Tinlot: elle a perdu un bout de doigt à cause de son employeur qui a traîné pour la conduire aux urgences


capture ecran 2016-07-03 à 17.53.28.jpgEn mai 2009, Hilal, employée depuis le mois précédent dans une société de Tinlot spécialisée en confection de bâches sur mesure, se blessait grièvement en manipulant une machine : un morceau de son doigt avait été sectionné. Paniquée et perdant beaucoup de sang, elle avait été trouver son patron qui, selon ses dires, avait «  tout mis en œuvre pour retarder son arrivée aux urgences  », et ce parce qu’il ne déclarait pas de personnel avant 8h30 et que l’accident était survenu avant. Le temps qui s’était écoulé entre l’accident et l’arrivée aux urgences avait rendu le bout de doigt sectionné inutilisable : il n’avait plus été possible de le lui recoudre.
Le patron vient d’être condamné par le tribunal correctionnel de Liège suite à cet accident. Ce n’est qu’en mai 2014 que la jeune femme avait déposé plainte pour coups et blessures. Adem, le patron âgé de 54 ans, avait été interrogé. Il avait déclaré que ce matin-là, il avait prodigué les premiers soins à Hilal puis avait demandé à son fils de la conduire à l’hôpital pendant qu’il se chargeait de remplir la déclaration d’accident. Il niait avoir voulu retarder l’intervention médicale. Entendue au dossier répressif, une collègue de Hilal avait expliqué qu’elle n’avait pas assisté à l’accident mais que son amie lui avait confié, à l’époque, que son patron « ne voulait pas la conduire à l’hôpital ». Son fils s’en était chargé, «  mais Hilal m’a raconté qu’il avait volontairement fait des détours pour retarder leur arrivée  », avait-elle ajouté.

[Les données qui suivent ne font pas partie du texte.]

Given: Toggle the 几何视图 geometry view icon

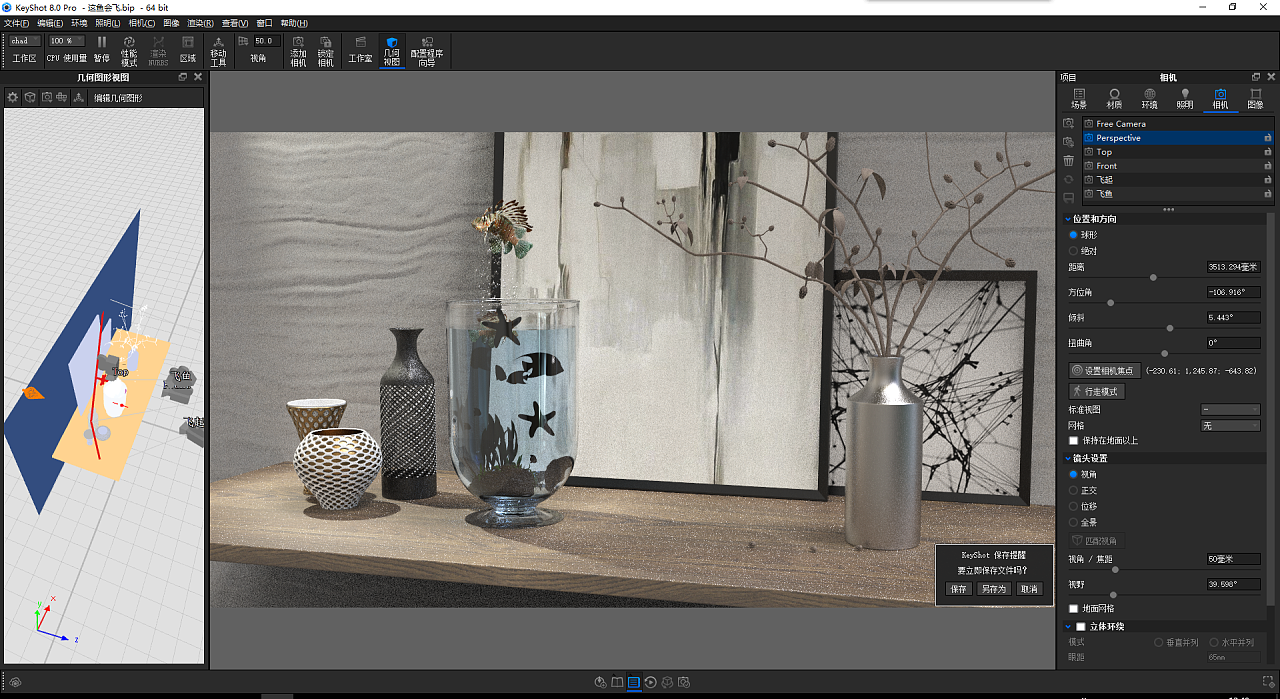Looking at the screenshot, I should tap(392, 43).
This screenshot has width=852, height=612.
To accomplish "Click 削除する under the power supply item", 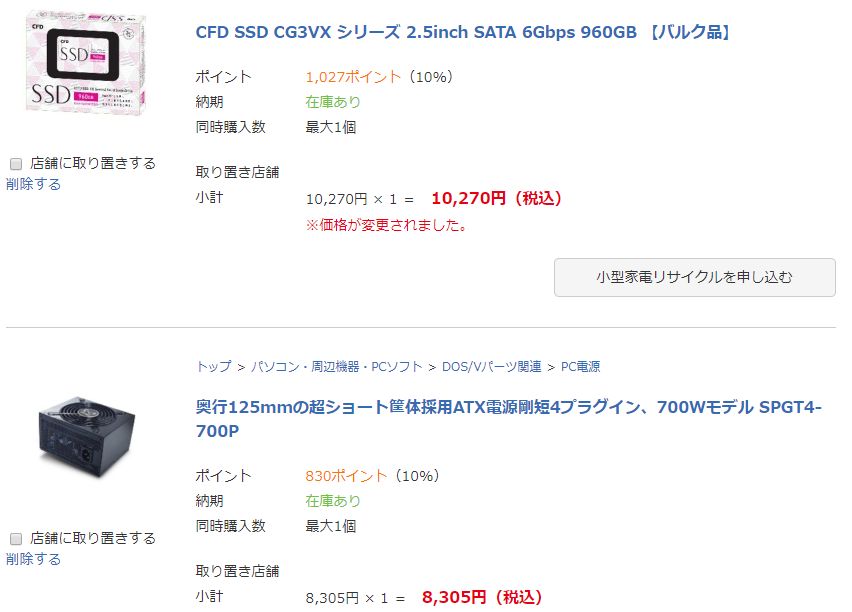I will [33, 559].
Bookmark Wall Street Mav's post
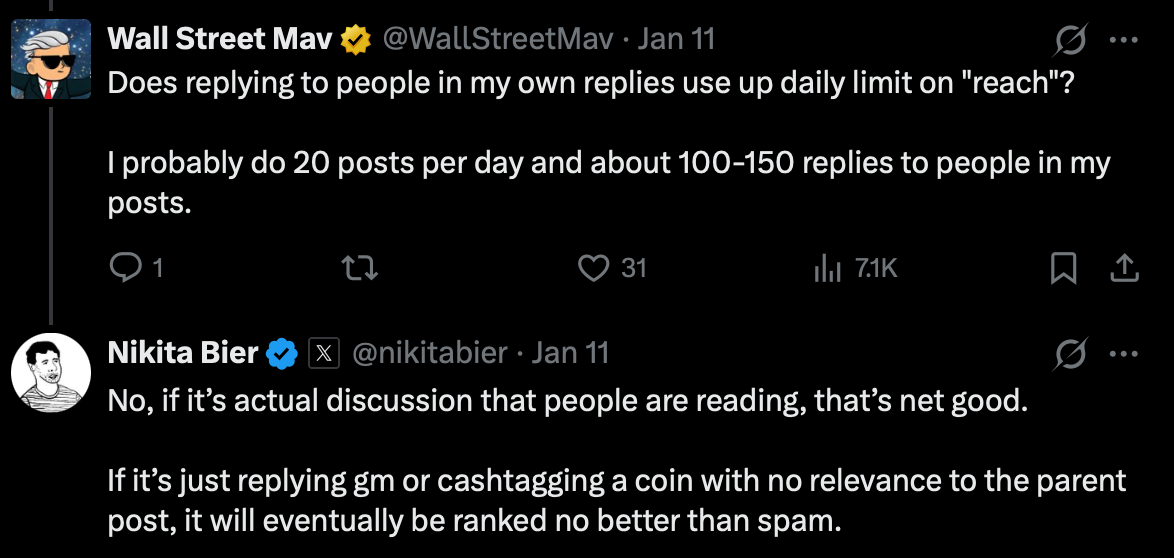The width and height of the screenshot is (1174, 558). coord(1064,268)
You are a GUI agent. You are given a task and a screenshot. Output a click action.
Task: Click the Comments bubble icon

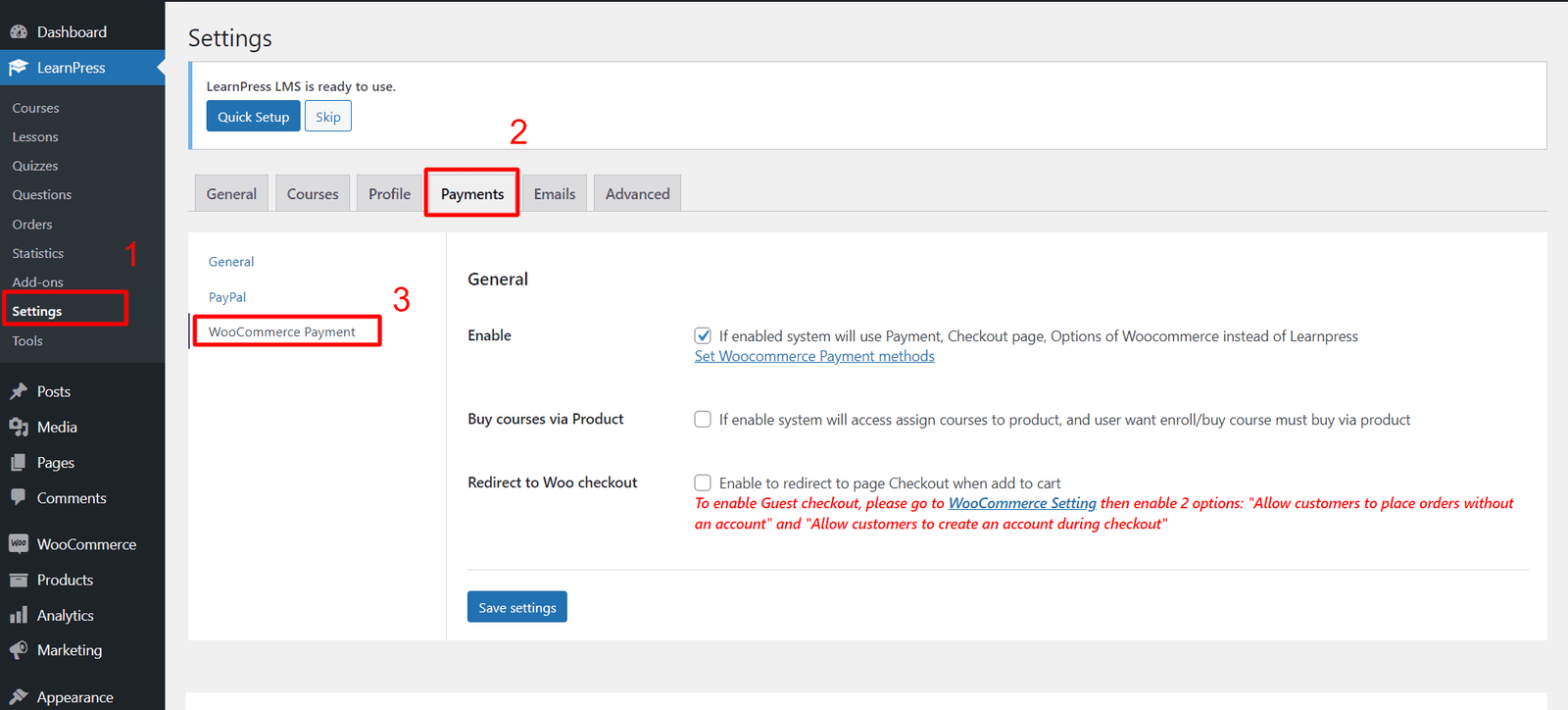point(19,498)
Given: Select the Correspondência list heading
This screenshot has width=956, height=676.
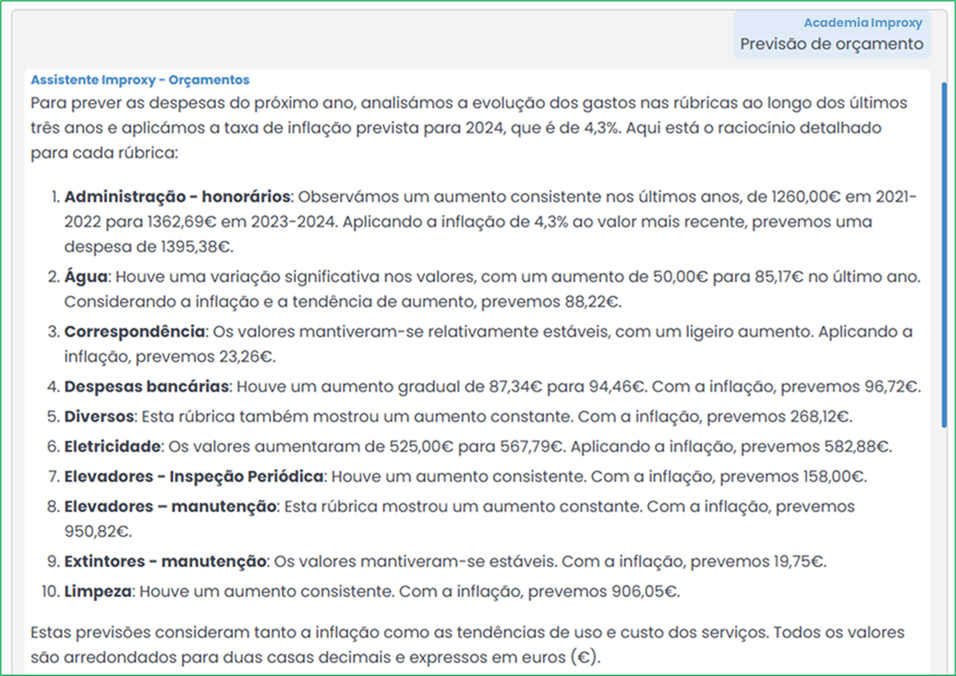Looking at the screenshot, I should point(135,331).
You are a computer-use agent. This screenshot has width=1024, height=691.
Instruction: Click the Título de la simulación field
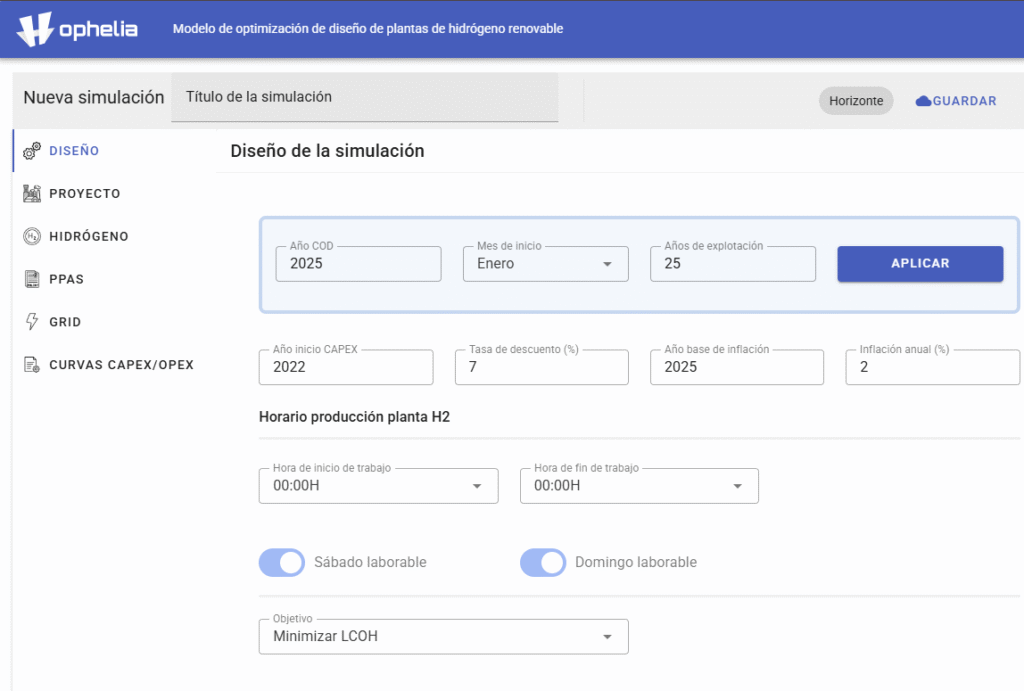[x=364, y=98]
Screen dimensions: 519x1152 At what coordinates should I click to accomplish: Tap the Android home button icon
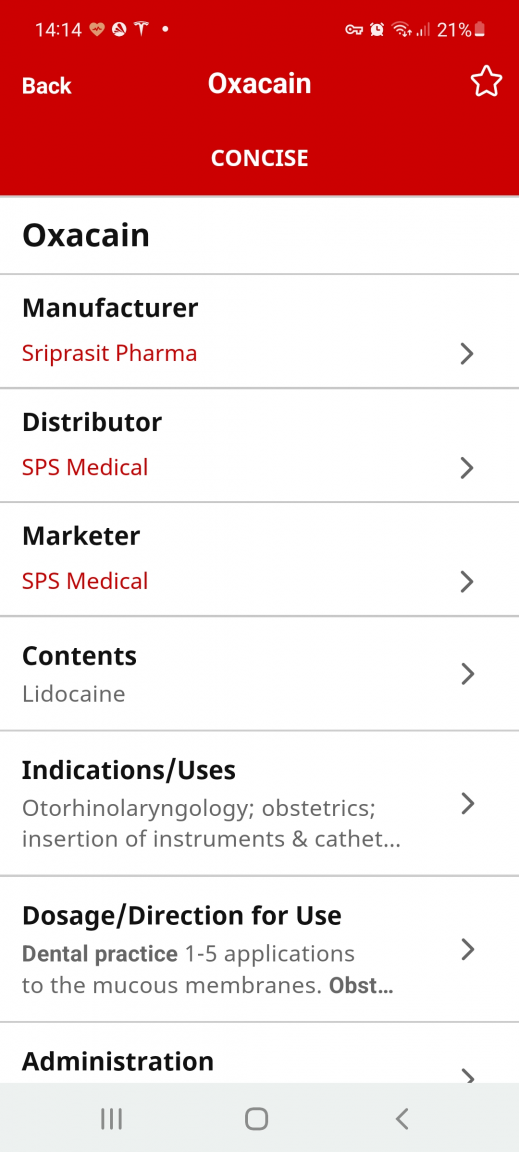(257, 1119)
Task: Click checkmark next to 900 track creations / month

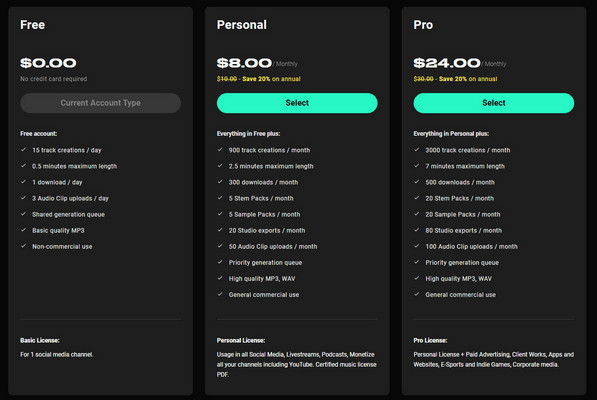Action: 220,150
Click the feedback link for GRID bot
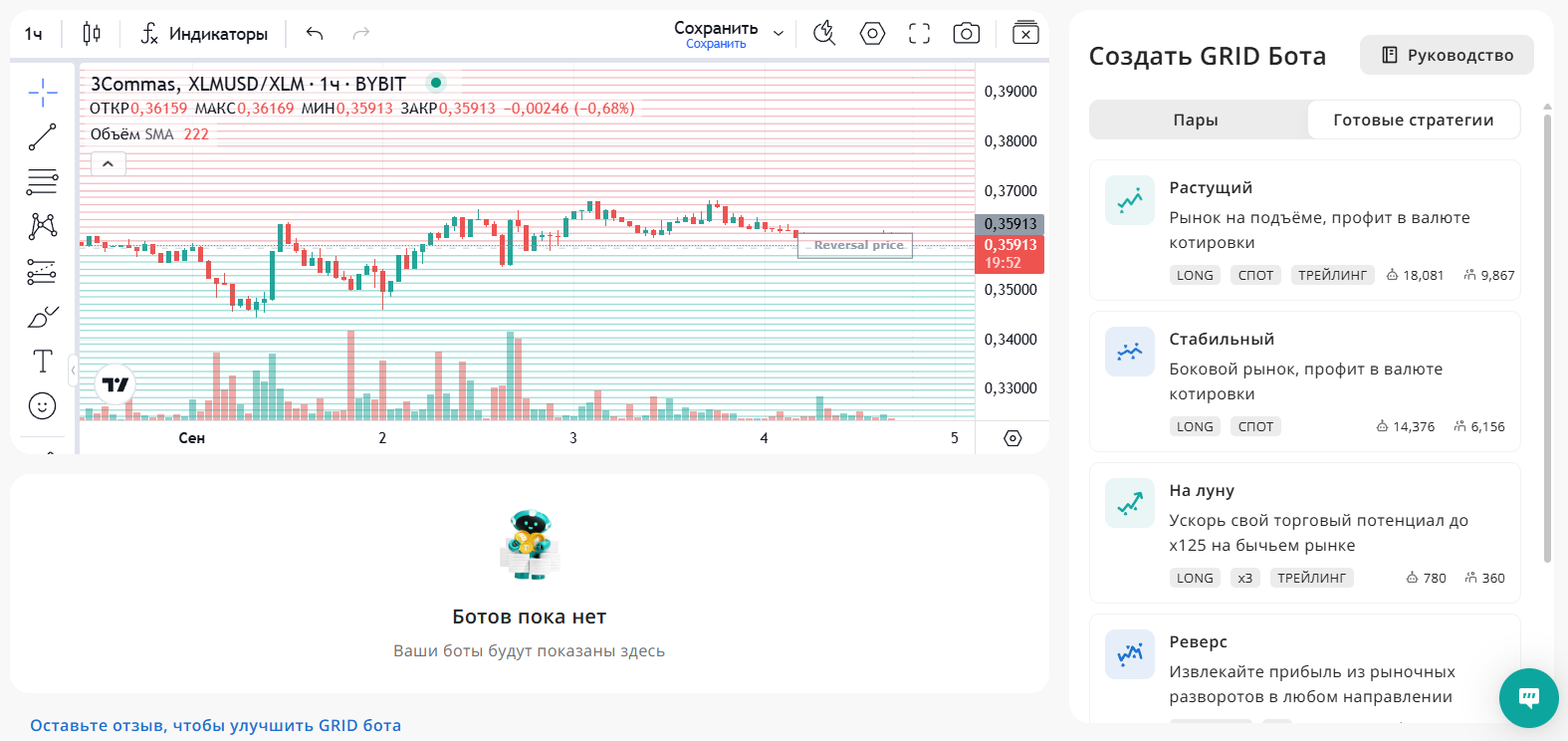 [215, 725]
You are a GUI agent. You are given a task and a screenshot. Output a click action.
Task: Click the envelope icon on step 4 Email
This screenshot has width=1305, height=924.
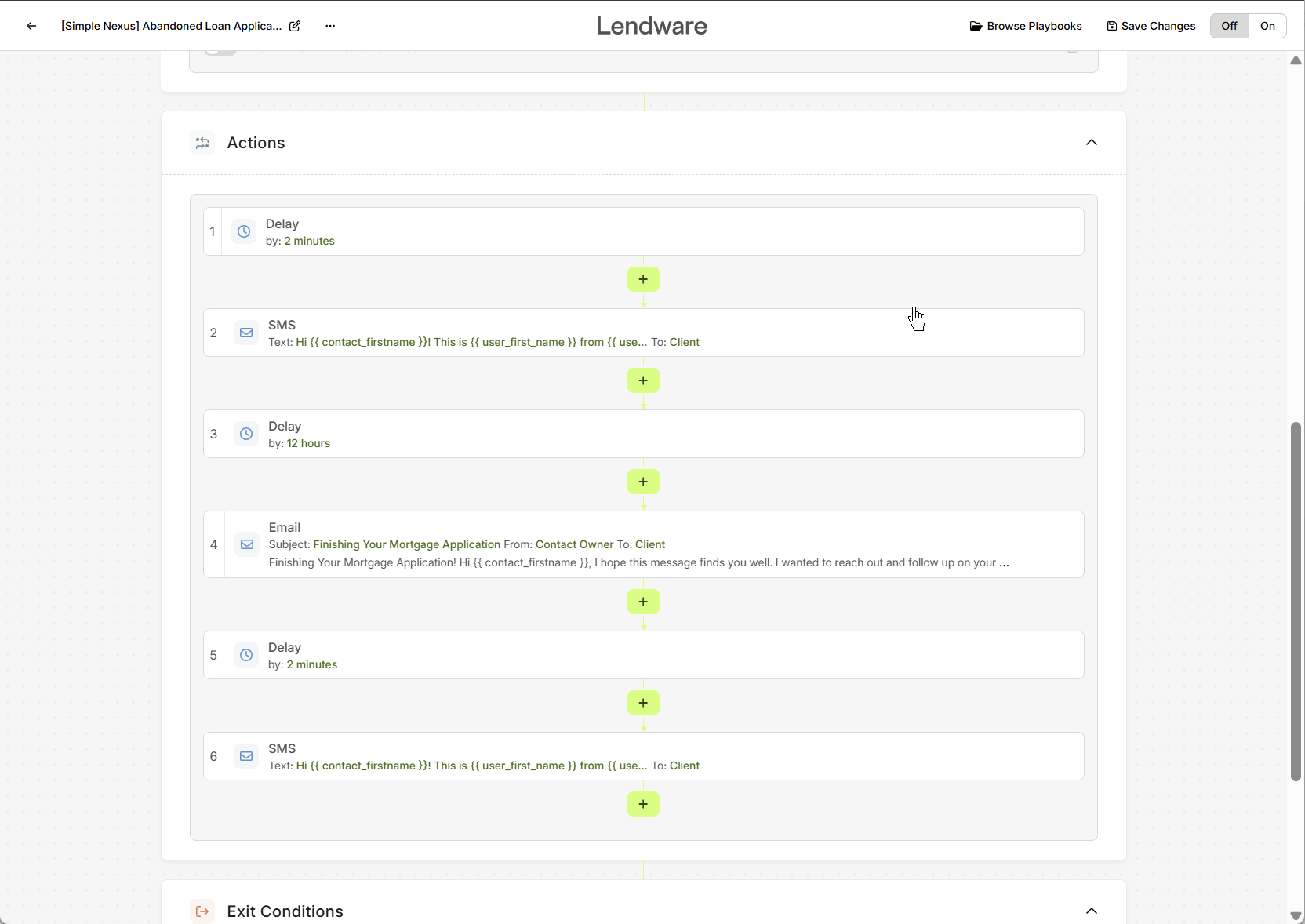point(247,545)
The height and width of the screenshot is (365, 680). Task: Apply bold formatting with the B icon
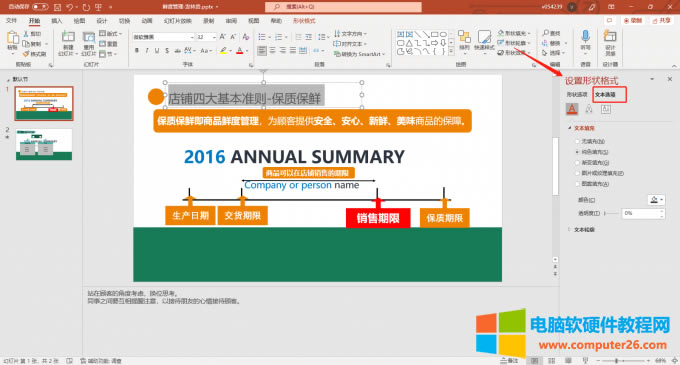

Adem a été acquitté au bénéfice du doute pour les coups et blessures. Il a été condamné pour les infractions à la loi du travail, car le service externe de prévention et le service de contrôle du bien-être au travail, qui s’étaient rendus sur les lieux après l’accident, avaient relaté et objectivé des manquements à la loi sur la sécurité des travailleurs. Dans son jugement, le tribunal dit tenir compte de la nature et de la gravité des faits, mais aussi de leur ancienneté et des mesures que le patron a, depuis, mis en œuvre pour éviter d’autres accidents. Il écope de 4.500  € d’amende avec sursis pour un tiers, ou 30 jours de prison.